It comes as a shock to encounter, amid the side-streets of Paris’ sleepy, gastronomically-underserved 20ème arrondissement, the old-time bombast of the painted façade of restaurant La Vierge, a.k.a. À La Vierge de la Réunion. A hotel in a bygone era, the ground floor now houses an egalitarian and immaculately tasteful wine bistrot, by restaurateur Greg Back (Café du Coin) and the well-traveled young chef couple Elsa Marie and Julian May, whose lengthy résumés include stints at Paris’ Septime and Clermont-Ferrand’s Le Saint Eutrope, respectively.
Lunchtimes in La Vierge’s expansive, well-lit dining room see Elsa Marie plating countryside classics like pork belly with roast carrots or hake brandade, executed with international panache at small-town prices. The three-course menu is just 20€.

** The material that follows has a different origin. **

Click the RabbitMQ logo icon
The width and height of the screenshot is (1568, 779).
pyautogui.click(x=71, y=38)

La Vierge is an even better value at dinnertime, when Marie and May’s thoughtful menu of small plates summons a packed house nightly. The influence of Le Saint-Eutrope chef Harry Lester is palpable in the pair’s mastery of house-cured charcuterie, as well as in the omnivorous synthesis of French country rusticity and new-world playfulness in La Vierge’s menu.

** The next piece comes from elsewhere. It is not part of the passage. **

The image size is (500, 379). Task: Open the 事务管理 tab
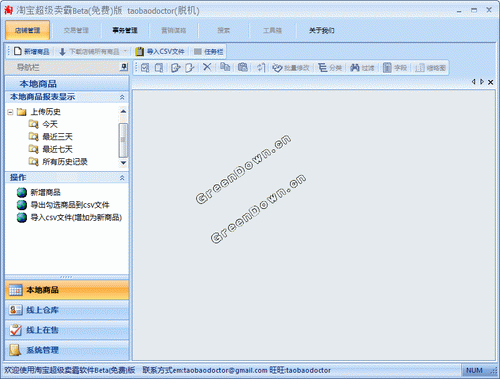click(x=125, y=30)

An insanely addictive duck salad unites the joyous fat of fried duck skin with the piercing sweet salinity of candied salted almonds; a pristine and tender plate of thin-sliced roast beef supports a splat of unctuous sauce gribiche. Spanish and Italian detours like gazpacho and tagliatelli are handled with the technical mastery one encounters routinely in London or Sydney and very rarely in France.
A fascinating (and vegetarian) dish of long-stewed fava beans and ricotta included the actual fava bean shells, their fibrousness rendered palatable by the cook time and the indelibly savory broth. These quiet wonders are served as in portions one could describe as genuinely shareable: one receives more than a spoonful, probably thanks to the chefs’ wise decision to avoid the rote luxury crutches of many small plates menus: lobster, salmon eggs, edible flowers, etc.
The wine selection (at retail prices, plus 9€ corkage) is perfectly suited to its humble quartier, which is to say it’s an eclectic mélange of natural wines ranging from budget-minded southern French selections to more récherché bottles like those of Alsace’s La Grange d’Oncle Charles. The overarching honesty and generosity of La Vierge’s concept places the restaurant alongside overachieving peers like Belleville’s Le Cadoret at the vanguard of a new generation of Paris bistrot that recognizes the value of virtue.
À LA VIERGE DE LA RÉUNION
58, rue de la Réunion, 75020
Open Monday–Saturday for lunch & dinner
Open Sunday for lunch only
Reservations online or at +33 1 43 67 51 15
OUR PHOTOS OF À LA VIERGE DE LA RÉUNION
IN OTHER WORDS
L’Express (2019) François Régis-Gaudry delivers a rhapsodic review of La Vierge, including a fairly comprehensive summary of the chef-couple’s careers and fascinating details of the process of aging mackerel. He says the lunch menu at this “crazy charming” bistrot “could make us cross Paris again sooner than expected.”
Time Out (2019) dubs La Vierge “the sweet value bistrot of Charonne,” “for those who believe in a preserved Paris.”
Le Fooding (2018) says La Vierge can transform “your twenty-euro bill into a true feast!”
Le Monde (2018) offers a thoroughly demented take on La Vierge, written by Marie Aline in the second person (vous), apparently addressing owner Greg Back, recounting a lunch at the restaurant at which Back himself was present. It is almost impossible to discern the actual praise for the cuisine through one’s astonishment that a major newspaper would publish such twittish, vaguely flirtatious scribbling as a review.